A Word from Pastor Nathan

Dear Friends,

May I brag on you? Your adaptability and willingness to try something new is a gift. We’re four months into using our new worship guides. Each Sunday is unique, but one part that remains constant is our discipline of silence.

Few things in our daily living are silent or quiet. When there is a lack of sound, we sense it as a void, and we seek to fill it with noise because silence, ironically, is disquieting for our souls.

Each Sunday we create a period of silence for sixty seconds. It’s not a long time, but that singular minute can feel like an eternity. Who will make the first move? When will the musician play the introduction to the next hymn?
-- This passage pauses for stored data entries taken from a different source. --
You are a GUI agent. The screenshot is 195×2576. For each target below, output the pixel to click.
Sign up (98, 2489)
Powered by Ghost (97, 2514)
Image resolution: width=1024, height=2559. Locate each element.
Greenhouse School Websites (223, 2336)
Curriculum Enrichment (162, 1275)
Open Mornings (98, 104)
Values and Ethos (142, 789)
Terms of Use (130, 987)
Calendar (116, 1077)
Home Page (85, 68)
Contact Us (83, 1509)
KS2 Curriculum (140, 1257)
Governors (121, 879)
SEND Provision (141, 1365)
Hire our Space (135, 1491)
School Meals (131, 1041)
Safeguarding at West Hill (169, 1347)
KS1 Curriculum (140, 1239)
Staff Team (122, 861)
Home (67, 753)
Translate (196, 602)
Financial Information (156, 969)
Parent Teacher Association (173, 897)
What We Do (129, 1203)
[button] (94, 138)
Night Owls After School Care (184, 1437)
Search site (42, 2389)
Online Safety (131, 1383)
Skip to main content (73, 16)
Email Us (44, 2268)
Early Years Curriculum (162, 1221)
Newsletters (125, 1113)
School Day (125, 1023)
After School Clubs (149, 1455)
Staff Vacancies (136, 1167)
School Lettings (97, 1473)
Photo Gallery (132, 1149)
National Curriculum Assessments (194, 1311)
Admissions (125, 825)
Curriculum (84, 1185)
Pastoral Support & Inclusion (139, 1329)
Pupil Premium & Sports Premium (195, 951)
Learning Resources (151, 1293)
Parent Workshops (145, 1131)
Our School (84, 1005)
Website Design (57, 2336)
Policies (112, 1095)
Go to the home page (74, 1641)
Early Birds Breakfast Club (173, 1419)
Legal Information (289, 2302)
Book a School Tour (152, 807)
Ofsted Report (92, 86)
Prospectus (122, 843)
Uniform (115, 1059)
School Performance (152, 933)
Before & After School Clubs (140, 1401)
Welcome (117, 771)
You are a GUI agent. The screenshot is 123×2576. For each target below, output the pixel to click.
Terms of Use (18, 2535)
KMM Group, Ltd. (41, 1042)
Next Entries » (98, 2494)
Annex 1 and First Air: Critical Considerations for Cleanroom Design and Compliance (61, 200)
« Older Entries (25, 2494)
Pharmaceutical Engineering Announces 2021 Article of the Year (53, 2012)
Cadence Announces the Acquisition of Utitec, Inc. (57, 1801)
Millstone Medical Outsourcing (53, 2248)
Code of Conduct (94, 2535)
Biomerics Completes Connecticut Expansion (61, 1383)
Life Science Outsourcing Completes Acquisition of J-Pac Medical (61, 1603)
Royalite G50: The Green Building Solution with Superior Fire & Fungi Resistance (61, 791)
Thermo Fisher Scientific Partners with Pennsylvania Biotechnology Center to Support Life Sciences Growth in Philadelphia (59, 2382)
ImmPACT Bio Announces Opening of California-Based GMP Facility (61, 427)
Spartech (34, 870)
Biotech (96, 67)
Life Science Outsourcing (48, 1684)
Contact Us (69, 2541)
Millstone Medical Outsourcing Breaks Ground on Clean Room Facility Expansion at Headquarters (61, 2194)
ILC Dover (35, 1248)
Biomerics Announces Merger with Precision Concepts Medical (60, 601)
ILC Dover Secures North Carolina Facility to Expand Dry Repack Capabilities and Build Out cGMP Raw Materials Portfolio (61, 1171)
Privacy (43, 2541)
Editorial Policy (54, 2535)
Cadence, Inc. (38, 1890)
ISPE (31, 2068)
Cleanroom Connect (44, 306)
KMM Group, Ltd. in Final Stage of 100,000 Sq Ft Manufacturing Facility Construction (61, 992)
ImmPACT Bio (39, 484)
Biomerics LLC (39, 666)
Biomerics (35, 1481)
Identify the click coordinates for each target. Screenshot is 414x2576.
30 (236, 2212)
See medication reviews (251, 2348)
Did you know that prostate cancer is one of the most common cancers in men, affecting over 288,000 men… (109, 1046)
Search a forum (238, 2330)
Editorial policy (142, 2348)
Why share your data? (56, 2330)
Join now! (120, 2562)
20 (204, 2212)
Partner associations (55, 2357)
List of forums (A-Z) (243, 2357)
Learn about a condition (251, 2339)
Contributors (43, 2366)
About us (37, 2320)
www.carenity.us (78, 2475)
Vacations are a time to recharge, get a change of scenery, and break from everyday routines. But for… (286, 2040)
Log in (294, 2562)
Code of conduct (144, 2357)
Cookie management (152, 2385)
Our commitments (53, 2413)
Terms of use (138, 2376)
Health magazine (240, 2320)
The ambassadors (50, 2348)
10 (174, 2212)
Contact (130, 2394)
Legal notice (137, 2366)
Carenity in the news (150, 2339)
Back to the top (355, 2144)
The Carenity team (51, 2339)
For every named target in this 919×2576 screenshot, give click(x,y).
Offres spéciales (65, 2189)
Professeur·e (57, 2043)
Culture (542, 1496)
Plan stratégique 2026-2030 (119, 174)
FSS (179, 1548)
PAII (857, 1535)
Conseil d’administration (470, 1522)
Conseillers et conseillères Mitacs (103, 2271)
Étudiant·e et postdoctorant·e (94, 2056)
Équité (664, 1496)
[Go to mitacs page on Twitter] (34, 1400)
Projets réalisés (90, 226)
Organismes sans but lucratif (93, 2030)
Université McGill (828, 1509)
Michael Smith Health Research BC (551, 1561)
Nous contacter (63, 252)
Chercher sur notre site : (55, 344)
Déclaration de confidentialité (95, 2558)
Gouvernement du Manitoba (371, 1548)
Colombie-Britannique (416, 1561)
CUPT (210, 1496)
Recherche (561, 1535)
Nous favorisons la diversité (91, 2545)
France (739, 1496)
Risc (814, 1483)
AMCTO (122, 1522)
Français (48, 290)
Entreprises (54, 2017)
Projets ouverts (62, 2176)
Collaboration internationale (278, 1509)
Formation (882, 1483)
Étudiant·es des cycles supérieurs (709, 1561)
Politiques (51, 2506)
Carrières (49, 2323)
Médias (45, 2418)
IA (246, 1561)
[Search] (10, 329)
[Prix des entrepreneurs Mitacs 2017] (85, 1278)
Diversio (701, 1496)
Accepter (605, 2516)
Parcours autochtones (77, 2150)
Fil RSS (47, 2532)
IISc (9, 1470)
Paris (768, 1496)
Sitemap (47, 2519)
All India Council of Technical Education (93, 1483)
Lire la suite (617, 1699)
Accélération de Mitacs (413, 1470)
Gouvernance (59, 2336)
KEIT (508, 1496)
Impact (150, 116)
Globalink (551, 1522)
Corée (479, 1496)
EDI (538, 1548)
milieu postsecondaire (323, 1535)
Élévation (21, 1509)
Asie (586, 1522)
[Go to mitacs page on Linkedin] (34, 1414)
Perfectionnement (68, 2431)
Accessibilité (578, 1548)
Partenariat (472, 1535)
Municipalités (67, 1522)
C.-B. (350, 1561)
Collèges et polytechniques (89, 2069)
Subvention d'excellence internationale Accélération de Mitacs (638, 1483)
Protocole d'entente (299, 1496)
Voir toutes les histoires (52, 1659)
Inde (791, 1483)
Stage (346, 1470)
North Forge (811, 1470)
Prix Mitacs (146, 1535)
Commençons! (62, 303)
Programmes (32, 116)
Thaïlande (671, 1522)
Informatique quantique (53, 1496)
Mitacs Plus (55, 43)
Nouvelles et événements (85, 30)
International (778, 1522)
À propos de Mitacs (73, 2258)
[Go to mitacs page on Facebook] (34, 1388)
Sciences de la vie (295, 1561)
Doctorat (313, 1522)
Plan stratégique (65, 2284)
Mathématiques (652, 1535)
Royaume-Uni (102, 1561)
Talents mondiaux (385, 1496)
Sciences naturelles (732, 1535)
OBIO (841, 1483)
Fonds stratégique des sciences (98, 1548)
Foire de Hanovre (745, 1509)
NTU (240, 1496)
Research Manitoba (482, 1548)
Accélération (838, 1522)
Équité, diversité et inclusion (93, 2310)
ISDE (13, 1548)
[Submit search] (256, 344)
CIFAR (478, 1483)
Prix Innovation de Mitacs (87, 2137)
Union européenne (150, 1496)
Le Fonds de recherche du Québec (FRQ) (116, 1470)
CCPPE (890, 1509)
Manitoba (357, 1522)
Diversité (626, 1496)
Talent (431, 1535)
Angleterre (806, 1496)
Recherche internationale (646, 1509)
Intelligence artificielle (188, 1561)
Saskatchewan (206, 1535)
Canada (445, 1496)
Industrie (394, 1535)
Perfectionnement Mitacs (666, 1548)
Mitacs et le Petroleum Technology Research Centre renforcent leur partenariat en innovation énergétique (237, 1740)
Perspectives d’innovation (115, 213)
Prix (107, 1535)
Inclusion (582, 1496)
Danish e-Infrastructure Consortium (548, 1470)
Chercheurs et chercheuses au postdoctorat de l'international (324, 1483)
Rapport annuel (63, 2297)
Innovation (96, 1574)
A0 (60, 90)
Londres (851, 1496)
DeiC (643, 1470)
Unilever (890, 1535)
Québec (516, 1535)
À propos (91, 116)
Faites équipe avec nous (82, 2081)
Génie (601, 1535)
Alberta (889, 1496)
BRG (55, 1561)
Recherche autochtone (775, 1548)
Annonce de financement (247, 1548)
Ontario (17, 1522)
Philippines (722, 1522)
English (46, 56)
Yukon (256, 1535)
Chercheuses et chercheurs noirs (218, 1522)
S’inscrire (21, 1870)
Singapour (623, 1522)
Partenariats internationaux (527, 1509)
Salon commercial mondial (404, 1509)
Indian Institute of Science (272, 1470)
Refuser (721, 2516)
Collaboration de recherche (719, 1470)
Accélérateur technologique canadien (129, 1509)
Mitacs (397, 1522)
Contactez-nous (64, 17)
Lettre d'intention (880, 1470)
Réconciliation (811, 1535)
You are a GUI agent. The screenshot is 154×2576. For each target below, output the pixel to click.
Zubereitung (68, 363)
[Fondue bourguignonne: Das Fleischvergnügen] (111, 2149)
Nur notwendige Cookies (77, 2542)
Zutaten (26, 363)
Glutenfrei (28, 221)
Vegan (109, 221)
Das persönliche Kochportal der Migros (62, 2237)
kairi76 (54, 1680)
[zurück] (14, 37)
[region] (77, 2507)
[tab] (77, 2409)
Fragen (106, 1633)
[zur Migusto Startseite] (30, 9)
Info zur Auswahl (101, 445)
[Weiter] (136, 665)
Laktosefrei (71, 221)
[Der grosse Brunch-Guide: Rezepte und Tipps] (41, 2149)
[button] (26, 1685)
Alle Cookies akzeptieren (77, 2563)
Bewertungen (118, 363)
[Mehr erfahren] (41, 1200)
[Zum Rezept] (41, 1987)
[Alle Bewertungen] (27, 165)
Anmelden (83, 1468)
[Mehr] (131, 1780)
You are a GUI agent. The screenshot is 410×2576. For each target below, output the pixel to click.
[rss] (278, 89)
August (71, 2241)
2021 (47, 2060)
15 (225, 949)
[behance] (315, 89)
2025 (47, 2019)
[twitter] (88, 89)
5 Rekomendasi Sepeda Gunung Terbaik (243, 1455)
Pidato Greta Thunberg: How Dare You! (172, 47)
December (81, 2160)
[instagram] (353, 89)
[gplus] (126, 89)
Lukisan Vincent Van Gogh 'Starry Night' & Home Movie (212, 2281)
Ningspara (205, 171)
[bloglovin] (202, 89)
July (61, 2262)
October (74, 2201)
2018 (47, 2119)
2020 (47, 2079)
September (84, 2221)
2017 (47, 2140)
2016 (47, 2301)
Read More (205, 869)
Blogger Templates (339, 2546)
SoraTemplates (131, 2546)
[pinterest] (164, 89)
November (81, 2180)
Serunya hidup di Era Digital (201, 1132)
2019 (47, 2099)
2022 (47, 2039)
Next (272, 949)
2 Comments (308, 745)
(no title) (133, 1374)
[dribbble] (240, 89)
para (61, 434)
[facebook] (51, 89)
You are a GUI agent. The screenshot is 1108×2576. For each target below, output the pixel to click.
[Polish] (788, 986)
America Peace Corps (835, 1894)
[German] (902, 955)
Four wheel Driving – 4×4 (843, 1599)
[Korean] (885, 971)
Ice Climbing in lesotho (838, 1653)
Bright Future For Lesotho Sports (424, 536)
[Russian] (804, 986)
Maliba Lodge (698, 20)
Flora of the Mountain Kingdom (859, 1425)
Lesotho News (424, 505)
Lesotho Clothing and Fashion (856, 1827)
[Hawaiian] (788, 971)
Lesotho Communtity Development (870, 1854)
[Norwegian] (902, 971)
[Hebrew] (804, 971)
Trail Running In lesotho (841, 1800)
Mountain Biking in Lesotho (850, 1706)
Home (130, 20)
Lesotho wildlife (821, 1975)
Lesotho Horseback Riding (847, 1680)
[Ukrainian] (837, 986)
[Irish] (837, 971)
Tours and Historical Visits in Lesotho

Frederick Buechner writes, “Silence… holds its breath to listen. It waits and is still.” Buechner tells us that silence is not a vessel to fill but presence.

In the Hebrew Bible, God meets Elijah at Horeb. God says to the prophet, “Go out and stand on the mountain before the LORD, for the LORD is about to pass by.” Now there was a great wind, so strong that it was splitting mountains and breaking rocks in pieces before the LORD, but the LORD was not in the wind; and after the wind an earthquake, but the LORD was not in the earthquake; and after the earthquake a fire, but the LORD was not in the fire; and after the fire a sound of sheer silence. When Elijah heard it, he wrapped his face in his mantle and went out and stood at the entrance of the cave.

Elijah didn’t hear the Holy One in the noise but in the aftermath of the loud events; Elijah heard silence. Hymns, prayers, and scripture readings punctuate our worship, and I trust that God is present in those moments. But, what do you hear each Sunday in the discipline of silence? What would happen if we implemented intentional silence into our lives each day?

Thank you for co-creating this hallowed moment in our worship in which God is radically with us. We may not stand on a mountain, but in the silence and stillness of worship and daily living, the Holy One will pass by.